I just celebrated my 60th birthday at the end of October. I was 10 years old and a student at a Chicago public school on the day President Kennedy was shot. My school was three blocks from my home, and every day I walked home for lunch.

I remember having hot soup and a sandwich every day and watching “Bozo’s Circus” before I returned to school. That day, all our teachers were crying and told us we did not have to come back that afternoon, but to go home and watch the television instead.

Even at 10. I could relate to President Kennedy because I was Catholic and he was our first Catholic president. Now I am a teacher who has taught for may years and can see that same bonding pride in my African-American students with President Obama.

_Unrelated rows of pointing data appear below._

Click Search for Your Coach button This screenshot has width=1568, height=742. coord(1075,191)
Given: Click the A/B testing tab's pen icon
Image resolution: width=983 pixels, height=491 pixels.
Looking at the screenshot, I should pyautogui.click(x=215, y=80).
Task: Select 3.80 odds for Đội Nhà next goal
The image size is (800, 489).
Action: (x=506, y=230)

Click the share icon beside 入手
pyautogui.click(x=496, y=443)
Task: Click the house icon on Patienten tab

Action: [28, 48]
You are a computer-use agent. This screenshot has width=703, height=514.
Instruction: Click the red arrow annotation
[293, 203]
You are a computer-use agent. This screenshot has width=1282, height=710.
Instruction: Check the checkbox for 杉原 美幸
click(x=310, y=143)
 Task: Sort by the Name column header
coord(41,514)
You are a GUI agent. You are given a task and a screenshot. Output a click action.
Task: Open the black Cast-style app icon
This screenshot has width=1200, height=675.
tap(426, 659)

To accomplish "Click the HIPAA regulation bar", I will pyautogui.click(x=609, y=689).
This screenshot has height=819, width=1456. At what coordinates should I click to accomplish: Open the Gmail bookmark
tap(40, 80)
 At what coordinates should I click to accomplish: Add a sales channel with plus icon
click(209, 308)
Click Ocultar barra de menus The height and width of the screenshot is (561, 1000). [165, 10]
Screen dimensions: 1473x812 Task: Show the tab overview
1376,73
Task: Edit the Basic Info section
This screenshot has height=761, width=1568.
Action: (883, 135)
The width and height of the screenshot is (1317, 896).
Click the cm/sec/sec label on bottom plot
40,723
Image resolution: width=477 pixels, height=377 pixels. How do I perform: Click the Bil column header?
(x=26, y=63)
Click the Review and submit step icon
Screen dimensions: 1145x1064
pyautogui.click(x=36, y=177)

As a teacher, I felt the “surreal” only one other time, and it brought me back to exactly how I felt as a 10-year-old on Nov. 22. On Sept. 11, 2001, I pulled into the parking lot of the school I teach in and could not shut off the car radio, because I could not believe what I had just heard. I got out of my car and another teacher and I expressed our disbelief and broke down into tears. We did not know how to go in and face all of our students.

But, at that moment I thought back to all my elementary school teachers and how they tried to remain strong for all of us — thank you all of the teachers at Lucy Fitch Perkins Elementary School in 1963 for giving me life lessons that I could pass on to my students so may years later.